▸ **Your task**: All that is needed is each line of the entries holding the word "cell", copied as it stands.

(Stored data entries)
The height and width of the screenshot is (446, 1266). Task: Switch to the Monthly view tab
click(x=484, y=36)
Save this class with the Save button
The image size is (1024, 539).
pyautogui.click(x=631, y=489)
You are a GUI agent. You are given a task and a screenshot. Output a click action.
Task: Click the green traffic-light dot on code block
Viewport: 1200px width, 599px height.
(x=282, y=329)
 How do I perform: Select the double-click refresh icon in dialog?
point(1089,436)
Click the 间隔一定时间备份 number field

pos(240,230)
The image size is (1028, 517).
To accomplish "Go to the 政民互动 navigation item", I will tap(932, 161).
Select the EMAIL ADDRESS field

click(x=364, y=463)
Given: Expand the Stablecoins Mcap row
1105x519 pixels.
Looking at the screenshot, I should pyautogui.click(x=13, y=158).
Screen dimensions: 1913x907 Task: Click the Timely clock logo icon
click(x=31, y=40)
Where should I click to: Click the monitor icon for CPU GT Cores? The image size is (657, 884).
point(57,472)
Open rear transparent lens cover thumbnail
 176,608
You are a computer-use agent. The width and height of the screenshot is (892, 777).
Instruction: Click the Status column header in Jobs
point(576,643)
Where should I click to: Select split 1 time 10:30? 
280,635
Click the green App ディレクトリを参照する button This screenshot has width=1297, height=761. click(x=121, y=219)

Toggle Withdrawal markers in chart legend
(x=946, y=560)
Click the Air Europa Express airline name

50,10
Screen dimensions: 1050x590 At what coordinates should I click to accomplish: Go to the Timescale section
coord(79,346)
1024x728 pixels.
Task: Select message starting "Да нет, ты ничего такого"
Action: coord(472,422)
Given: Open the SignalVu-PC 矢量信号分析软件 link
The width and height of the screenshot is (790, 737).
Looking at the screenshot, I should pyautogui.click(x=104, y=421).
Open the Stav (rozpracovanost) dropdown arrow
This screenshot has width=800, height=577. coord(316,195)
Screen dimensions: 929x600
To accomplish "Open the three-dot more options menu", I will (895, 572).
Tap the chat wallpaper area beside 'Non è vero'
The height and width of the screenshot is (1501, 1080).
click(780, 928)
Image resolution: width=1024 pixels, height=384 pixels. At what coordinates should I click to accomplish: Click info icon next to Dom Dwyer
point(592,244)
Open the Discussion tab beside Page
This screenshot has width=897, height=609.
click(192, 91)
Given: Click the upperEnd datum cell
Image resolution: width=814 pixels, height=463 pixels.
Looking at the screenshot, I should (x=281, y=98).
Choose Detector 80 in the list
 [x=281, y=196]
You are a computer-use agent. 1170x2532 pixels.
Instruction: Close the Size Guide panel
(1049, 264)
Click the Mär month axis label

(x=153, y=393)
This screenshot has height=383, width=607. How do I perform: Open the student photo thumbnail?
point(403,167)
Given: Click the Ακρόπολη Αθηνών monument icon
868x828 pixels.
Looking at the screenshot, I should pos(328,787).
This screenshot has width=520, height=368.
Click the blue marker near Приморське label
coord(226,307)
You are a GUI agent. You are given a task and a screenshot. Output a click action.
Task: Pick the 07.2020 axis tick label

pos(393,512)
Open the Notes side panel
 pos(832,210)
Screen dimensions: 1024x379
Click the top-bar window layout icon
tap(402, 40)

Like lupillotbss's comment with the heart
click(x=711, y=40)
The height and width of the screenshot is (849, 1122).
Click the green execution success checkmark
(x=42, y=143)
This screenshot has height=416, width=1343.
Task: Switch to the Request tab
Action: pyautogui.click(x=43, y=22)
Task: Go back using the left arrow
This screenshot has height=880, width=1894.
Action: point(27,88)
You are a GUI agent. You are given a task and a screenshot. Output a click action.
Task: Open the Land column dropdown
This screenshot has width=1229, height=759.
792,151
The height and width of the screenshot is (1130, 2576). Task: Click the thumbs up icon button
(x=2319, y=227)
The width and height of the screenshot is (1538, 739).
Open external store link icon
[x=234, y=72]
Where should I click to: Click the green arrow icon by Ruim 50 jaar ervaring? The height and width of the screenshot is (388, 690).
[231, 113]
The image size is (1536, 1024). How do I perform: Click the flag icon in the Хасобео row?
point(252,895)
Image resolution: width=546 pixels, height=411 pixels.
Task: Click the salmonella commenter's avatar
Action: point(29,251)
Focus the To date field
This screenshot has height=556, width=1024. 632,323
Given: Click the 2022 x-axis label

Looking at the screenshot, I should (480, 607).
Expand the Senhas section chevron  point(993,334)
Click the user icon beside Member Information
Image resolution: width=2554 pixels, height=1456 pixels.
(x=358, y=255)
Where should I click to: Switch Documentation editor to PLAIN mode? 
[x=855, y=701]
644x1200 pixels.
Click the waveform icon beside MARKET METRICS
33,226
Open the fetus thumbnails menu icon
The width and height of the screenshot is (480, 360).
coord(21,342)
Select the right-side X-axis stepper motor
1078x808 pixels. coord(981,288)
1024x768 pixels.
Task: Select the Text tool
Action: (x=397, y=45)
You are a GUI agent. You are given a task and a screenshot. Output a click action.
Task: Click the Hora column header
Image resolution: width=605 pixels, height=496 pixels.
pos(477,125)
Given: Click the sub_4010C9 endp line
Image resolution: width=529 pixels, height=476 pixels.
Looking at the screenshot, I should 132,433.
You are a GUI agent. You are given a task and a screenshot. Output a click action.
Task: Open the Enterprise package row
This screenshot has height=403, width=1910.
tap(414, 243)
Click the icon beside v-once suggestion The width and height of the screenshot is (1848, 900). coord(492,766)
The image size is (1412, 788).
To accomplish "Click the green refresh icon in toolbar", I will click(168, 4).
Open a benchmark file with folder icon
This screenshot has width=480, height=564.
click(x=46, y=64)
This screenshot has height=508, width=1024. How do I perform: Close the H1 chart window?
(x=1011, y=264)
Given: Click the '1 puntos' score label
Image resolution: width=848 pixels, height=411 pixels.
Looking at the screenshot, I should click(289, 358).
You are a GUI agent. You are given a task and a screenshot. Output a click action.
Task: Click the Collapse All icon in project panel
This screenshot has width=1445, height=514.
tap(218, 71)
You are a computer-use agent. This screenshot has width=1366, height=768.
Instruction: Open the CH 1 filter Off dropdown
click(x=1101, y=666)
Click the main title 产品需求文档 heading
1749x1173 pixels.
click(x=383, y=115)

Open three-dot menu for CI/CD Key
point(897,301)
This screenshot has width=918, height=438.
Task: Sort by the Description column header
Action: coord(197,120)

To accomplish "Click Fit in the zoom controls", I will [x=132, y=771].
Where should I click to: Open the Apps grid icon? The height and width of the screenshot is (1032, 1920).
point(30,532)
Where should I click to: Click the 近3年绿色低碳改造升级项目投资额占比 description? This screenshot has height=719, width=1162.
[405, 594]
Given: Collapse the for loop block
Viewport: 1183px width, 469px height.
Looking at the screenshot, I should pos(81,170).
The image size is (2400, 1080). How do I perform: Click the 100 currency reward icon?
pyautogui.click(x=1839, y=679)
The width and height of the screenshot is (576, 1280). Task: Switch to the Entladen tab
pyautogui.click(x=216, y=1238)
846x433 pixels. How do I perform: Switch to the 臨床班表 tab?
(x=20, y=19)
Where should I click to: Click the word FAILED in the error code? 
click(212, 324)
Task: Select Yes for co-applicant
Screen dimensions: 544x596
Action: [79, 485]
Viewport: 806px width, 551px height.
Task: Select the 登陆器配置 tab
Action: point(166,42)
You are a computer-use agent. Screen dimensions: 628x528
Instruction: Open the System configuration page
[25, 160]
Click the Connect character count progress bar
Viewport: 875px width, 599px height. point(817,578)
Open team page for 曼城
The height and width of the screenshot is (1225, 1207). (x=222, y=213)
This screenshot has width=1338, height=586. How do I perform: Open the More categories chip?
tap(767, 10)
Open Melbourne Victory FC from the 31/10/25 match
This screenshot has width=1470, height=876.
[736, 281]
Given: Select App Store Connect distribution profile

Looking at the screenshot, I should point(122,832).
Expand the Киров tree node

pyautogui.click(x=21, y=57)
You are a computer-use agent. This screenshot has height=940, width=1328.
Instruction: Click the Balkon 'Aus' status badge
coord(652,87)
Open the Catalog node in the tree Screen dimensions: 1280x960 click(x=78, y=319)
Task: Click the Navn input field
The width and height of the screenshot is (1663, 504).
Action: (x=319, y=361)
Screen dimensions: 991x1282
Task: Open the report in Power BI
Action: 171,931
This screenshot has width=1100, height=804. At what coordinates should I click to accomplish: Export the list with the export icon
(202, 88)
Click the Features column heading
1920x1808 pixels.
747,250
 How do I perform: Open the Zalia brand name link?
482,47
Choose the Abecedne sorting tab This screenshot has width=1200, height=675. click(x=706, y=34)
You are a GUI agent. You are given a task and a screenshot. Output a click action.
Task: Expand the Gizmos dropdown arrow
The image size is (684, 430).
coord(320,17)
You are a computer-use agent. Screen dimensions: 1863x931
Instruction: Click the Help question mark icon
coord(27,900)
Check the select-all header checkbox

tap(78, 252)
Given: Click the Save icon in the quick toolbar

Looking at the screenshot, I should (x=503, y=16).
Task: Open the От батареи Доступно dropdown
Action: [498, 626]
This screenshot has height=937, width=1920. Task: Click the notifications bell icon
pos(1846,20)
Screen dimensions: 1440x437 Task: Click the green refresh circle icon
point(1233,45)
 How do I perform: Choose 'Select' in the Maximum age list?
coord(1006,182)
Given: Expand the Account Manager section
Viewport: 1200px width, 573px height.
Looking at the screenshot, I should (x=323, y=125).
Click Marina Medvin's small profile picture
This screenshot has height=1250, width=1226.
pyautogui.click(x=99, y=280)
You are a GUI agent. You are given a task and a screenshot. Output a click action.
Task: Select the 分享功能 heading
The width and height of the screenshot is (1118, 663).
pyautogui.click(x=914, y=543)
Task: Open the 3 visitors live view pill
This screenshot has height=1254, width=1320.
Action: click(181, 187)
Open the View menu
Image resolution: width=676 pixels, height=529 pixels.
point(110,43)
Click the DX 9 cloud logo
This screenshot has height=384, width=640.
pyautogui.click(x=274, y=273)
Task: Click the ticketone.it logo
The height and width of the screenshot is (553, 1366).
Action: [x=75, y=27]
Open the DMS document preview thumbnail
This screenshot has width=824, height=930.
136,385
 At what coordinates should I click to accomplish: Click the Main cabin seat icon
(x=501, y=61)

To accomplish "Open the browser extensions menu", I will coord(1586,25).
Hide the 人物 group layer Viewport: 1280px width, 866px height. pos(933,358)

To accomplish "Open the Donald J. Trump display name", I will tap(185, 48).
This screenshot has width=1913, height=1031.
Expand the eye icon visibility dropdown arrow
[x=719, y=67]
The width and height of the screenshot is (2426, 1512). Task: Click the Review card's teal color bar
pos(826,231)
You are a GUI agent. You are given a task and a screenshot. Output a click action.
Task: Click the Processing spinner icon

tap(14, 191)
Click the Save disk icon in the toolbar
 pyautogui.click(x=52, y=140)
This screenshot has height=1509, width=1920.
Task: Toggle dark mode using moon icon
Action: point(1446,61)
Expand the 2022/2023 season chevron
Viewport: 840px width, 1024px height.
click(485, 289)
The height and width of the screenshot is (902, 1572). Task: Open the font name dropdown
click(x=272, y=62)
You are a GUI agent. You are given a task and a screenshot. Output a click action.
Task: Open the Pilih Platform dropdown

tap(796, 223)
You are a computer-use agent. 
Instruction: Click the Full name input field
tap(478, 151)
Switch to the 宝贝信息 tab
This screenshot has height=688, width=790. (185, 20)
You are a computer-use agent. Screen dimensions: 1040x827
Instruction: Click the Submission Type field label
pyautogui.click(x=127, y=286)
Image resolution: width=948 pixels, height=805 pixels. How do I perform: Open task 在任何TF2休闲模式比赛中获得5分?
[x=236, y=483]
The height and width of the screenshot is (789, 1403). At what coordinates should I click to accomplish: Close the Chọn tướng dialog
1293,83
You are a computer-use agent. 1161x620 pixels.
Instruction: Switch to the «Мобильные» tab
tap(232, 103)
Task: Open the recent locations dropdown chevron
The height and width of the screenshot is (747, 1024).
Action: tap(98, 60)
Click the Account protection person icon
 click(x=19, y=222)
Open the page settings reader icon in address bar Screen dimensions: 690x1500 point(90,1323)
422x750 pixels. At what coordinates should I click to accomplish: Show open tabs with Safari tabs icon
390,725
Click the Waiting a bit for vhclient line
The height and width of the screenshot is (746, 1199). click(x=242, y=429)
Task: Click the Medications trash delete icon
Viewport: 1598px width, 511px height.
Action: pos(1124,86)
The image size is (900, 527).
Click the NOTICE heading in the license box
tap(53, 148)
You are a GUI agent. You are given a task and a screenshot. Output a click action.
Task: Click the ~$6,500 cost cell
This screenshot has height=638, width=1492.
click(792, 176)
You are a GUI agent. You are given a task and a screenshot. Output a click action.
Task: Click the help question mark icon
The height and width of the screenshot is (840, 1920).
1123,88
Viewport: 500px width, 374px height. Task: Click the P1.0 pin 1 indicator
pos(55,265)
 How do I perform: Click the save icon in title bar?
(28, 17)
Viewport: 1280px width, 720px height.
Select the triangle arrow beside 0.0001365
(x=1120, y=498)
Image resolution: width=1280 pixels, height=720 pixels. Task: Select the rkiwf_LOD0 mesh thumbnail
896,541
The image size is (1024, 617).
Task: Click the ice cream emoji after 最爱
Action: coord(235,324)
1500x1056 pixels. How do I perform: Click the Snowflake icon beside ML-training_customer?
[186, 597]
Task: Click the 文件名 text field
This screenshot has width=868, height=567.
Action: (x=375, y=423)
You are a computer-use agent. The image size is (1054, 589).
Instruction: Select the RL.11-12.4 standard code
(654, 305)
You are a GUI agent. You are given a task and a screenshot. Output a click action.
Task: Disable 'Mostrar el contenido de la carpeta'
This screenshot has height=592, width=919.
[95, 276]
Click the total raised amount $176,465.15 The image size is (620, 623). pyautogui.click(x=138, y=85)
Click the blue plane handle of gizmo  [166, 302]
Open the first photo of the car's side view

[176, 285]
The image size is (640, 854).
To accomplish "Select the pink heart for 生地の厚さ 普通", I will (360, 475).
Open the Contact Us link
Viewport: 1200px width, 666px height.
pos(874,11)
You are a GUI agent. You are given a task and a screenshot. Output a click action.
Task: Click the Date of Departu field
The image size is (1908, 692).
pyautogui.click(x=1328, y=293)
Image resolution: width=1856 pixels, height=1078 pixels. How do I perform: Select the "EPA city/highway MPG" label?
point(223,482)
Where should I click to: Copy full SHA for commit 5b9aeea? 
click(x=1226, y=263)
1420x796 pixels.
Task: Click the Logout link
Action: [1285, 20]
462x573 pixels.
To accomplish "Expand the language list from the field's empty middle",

▸ **Task result**:
Given: Click the upperEnd datum cell
Task: Click the ~$6,500 cost cell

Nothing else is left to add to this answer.